> _Actividad 1_: Transcriba sin cambios el fragmento del texto sobre las inundaciones en Uruguay que va de "Sin demasiada retórica" a "mueve, se involucra.", ambos incluidos.
> _Actividad 2_: Escriba una continuación del texto sobre las inundaciones y la solidaridad en Uruguay a partir de su última oración.

> _Texto del ejercicio_:
+===+

Llueve en Uruguay.Y llueve mucho.
Miles de compatriotas están afectados.
Las inundaciones dejaron muchos damnificados.
Por suerte aflora la reserva moral colectiva.
De todos lados surgen iniciativas solidarias.
"Otra vez de nuevo" la participación aflora.
Sindicatos, organizaciones civiles y religiosas.
Hasta el mismo Frente convoca a sus militantes.
Actúan con sinergia el Estado y la sociedad.
Como en otras épocas la gente se une.
No se pregunta nombres ni señas.
Todos son bienvenidos a la causa común.
¿Es imprescindible la catástrofe?
¿Es necesaria la tragedia?
¿Es precisa una crisis?
No lo creemos así.
Muchas veces se ha demostrado lo contrario.
La gente participa cuando se siente útil.
Participamos cuando le encontramos sentido.
Participás cuando te dan espacio.
Alcanza con saber de qué se trata.
Sin demasiada retórica o fundamentaciones.
Sin dar línea o dictar cátedra.
Sin intelectualismos ni tecnócratas.
Cuando el tema se siente como propio,
la gente está, se mueve, se involucra.
El sábado pasado fue una muestra.

+===+

> _Material proporcionado_:
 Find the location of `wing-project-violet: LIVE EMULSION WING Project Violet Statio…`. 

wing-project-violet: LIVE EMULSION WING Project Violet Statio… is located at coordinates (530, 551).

+===+

> _Respuesta 1_:
Sin demasiada retórica o fundamentaciones.
Sin dar línea o dictar cátedra.
Sin intelectualismos ni tecnócratas.
Cuando el tema se siente como propio,
la gente está, se mueve, se involucra.

> _Respuesta 2_:
A pesar del barro, del viento y de la lluvia,
el Molino de Pérez se llenó de gente.
La participación no puede volverse un discurso bonito.
Desde el Poder sdebemos impulsarla.
No se trata de que ahora tengamos funcionarios
que se encargan de todo, "pasivizando" al resto.
No se trata de un gabinete de cuadros políticos
que se vuelven ministros y no son dirigentes.
El ensamble partido y gobierno se vuelve imprescindible.
No es fácil lograrlo y por eso más imprescindible aún.
No hay recetas ni Mesías.
Hay compañeros en diversas funciones.
No precisan elogios por hacer bien las cosas.
No patean calientes cuando son criticados.
El proyecto común es lo más importante.
Por encima de cargos o personalidades.
Y se construye sin dudas, en forma colectiva.